EZB-Präsident Mario Draghi warnt seit Monaten vor den Gefahren der Mini-Inflation für die Konjunktur im Euroraum. Eine Deflation — also eine Spirale sinkender Preise durch alle Warengruppen — sieht er zwar nicht. Bei einer Deflation kaufen Verbraucher in Erwartung weiter sinkender Preise nicht mehr ein, Unternehmen stellen Investitionen zurück. Doch Draghi betont: Die Gefahren nehmen zu, je länger die Inflation niedrig bleibt. Eine Zinssenkung könnte dieses Risiko verkleinern, denn tendenziell verbilligen niedrige Zinsen Kredite und Investitionen und kurbeln so die Wirtschaft an. Das stärkt normalerweise den Preisauftrieb.

Bisher haben sich die Hoffnungen auf eine Rückkehr der Inflation in Richtung der EZB-Zielmarke von knapp unter zwei Prozent zerschlagen. Im Mai ging die Rate im Euroraum sogar auf 0,5 Prozent zurück. Selbst in Deutschland, wo der Konjunkturmotor brummt und Löhne steigen, sank die Teuerung im Mai auf 0,6 Prozent.

Niedrige Zinsen werden meist relativ schnell an Kunden weitergereicht. Da Sparer ohnehin unter den Mini-Zinsen auf Sparbuch oder Tagesgeldkonto leiden, gibt es aus Deutschland viel Kritik. „Niedrigzinsen enteignen Sparer und reißen Lücken in die Altersvorsorge künftiger Rentner“, wettern Sparkassen, Volksbanken und Versicherer.

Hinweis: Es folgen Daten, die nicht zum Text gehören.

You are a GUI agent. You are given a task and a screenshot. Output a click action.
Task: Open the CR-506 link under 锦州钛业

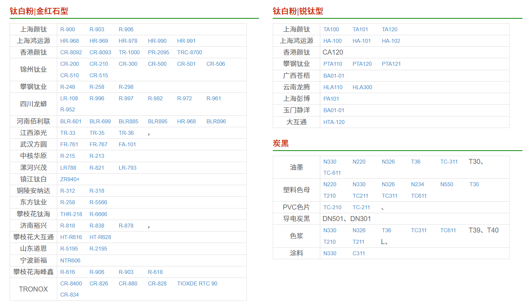tap(216, 64)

Wie Unternehmen auch profitieren sie von günstigen Kreditzinsen — wenn die Banken die Senkung weiterreichen. Prinzipiell ist billiges Geld gut für alle Schuldner. Und: Das billige Geld hat die Börsen weltweit auf Rekordkurs geführt. Als Aktionäre haben auch Verbraucher bisher daran verdient.